The theory of card sharing as a potential attack vector on pay TV encryption was provided in the book European Scrambling Systems by John McCormac in 1996; leading to the term "McCormac Hack" to be used to describe early card-sharing systems.

== Basic operation ==
The security of conditional access smart card technology is limited by the security of the DVB standard in which it operates. The standard practice of a legitimate smart card is to decrypt an ECM (Entitlement Control Message), which then provides the control word, which allows the viewing of scrambled material. With card sharing, however, the smart card and its security features are bypassed; software intercepts the decrypted control word and allows the user to share it across a computer network.

== Pirate decryption ==
Card sharing has established itself as popular method of pirate decryption. Much of the development of card sharing hardware and software has taken place in Europe, where national boundaries mean that home users are able to receive satellite television signals from many countries but are unable to legally subscribe to them due to licensing restrictions on broadcasters.

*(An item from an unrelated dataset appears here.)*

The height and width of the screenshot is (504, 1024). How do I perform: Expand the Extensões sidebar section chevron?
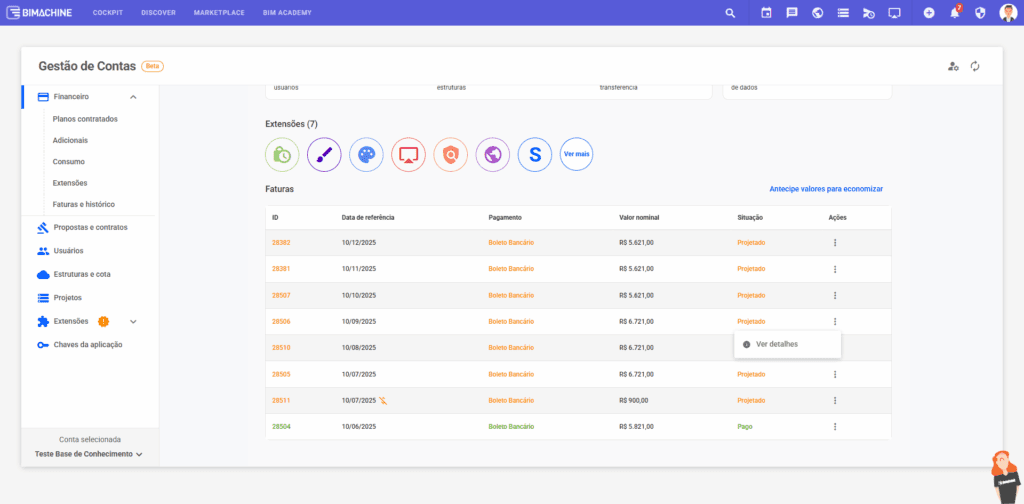coord(133,321)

Because the length of the complete control word is so small (64 bits), delivery of the control words to many different clients is easily possible on a home internet connection. This has sparked the creation of sharing network groups, in which users can access the group by sharing their subscription cards with the group, and in turn, being capable of receiving the channels which all users' cards can decrypt, as though the user owned every single subscription card connected to the network. Other networks have also been created, whereby one server has multiple legitimate subscription cards connected to it. Access to this server is then restricted to those who pay the server's owner their own subscription fee.

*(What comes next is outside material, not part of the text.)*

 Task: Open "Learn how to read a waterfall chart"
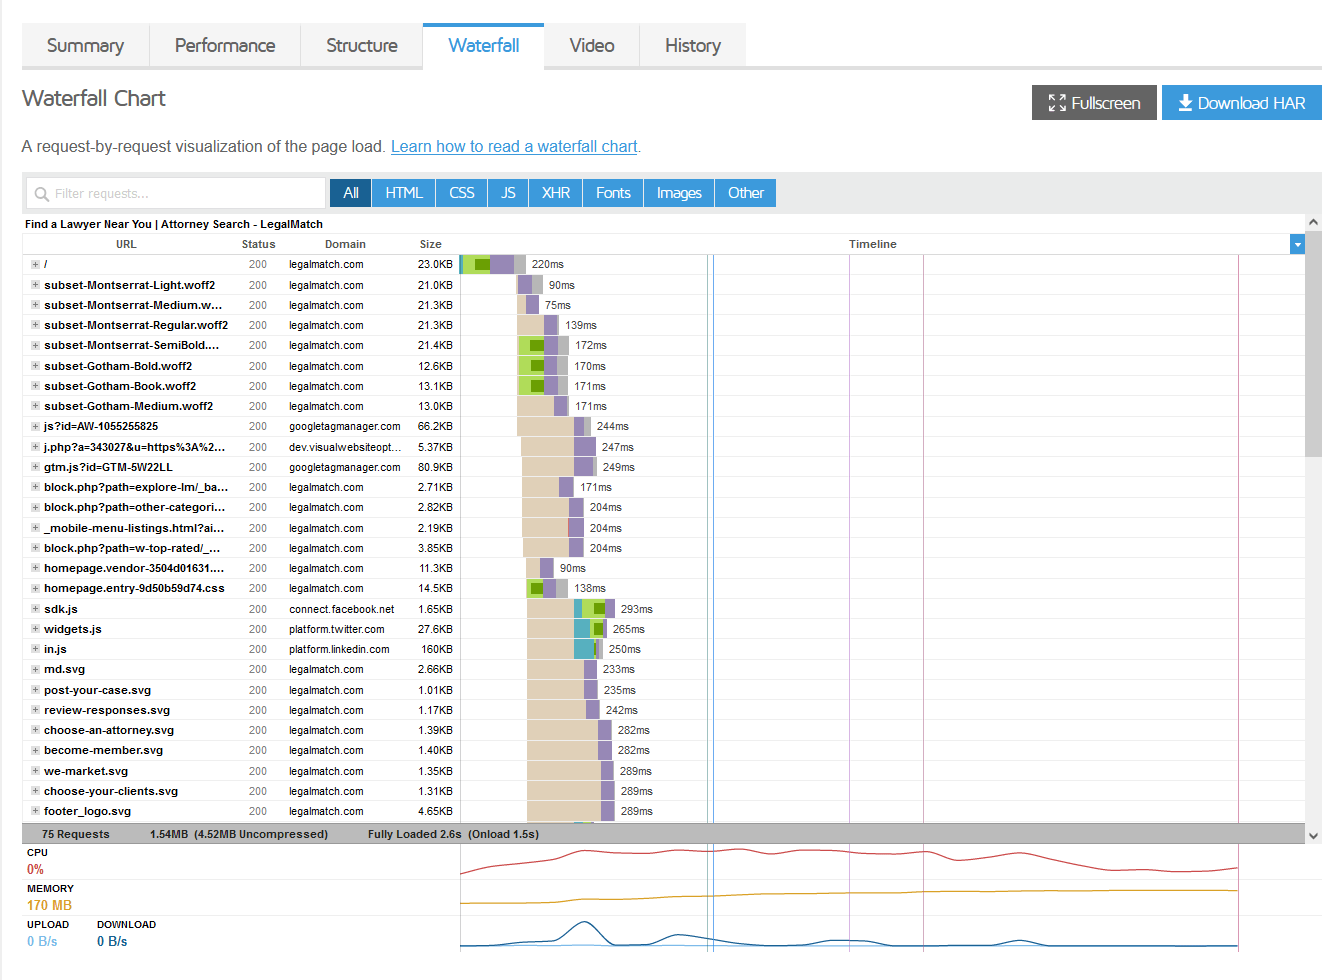coord(513,146)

== Multiple receiver use ==
An arguably legitimate use for card sharing is the sharing of the control word within a home network, where the subscriber is authorised by the subscription television network to decrypt their signal, using one smart card. Content providers usually provide means for viewing channels on a second smart card, provided at extra cost. An example of this is Sky Multiroom, used in the United Kingdom. However, in some cases the contract between the subscriber and the content provider implicitly or explicitly prohibits this kind of card sharing.

== Countermeasures ==
Card sharing is a particular concern to conditional access providers, and their respective pay-TV companies, as well as the DVB consortium. Card sharing utilises the integral scrambling system of the DVB standard, DVB-CSA, meaning that every provider of scrambled DVB content has potential to be affected by it. In response, several counter measures have been implemented by various parties, with the aim of permanently preventing it.

===Technical===
One technical method, implemented by providers such as Irdeto and NDS, is to update the software of digital receivers provided by the subscription television service. This software implements a further decryption layer, held within the receiver. Rather than sending a plain text control word from the smart card to the receiver's microprocessor, which can be intercepted, the decrypted ECM will in fact be an encrypted control word, which can only be decrypted by a legitimate, non card sharing capable, receiver. A simpler method, used by several providers, is to simply increase the frequency of control word changes. With changes occurring as frequently as once every few seconds, extra stress is put onto the smart card sharing system, meaning that clients may be frustrated by short, frequent, missed viewing periods.
Another method gaining traction is "Card pairing". Effectively linking the card with the connected device (e.g the set-top box, CAM module or TV's decoding chipset) and locking the card to be used only on that device.

===Legal===
One significant problem for internet card sharing is that the activity can be traced, through tracing of the originating IP address - though this does not identify an individual it can lead to a specific ISP and/or TV service subscription. Cases of criminal charges have been brought against card sharing hosts. In August 2009, a Liverpool man was prosecuted for re-selling the services of a card sharing network to paying customers. It was the first such case of its type in the UK. Two further raids occurred in the UK during early 2011, instigated by UK Cable Operator Virgin Media.

===DVB-CSA3===
In 2007, the DVB Project approved and began licensing a new scrambling system, CSA3, for protecting DVB content. This new system, upon implementation, will attempt to eradicate many of the flaws with the original DVB-CSA system, including introducing an AES based 128-bit key system. The system will reportedly be "hardware friendly and software unfriendly", indicating that reverse engineering of the system, required for the creation of card sharing applications, will be very difficult.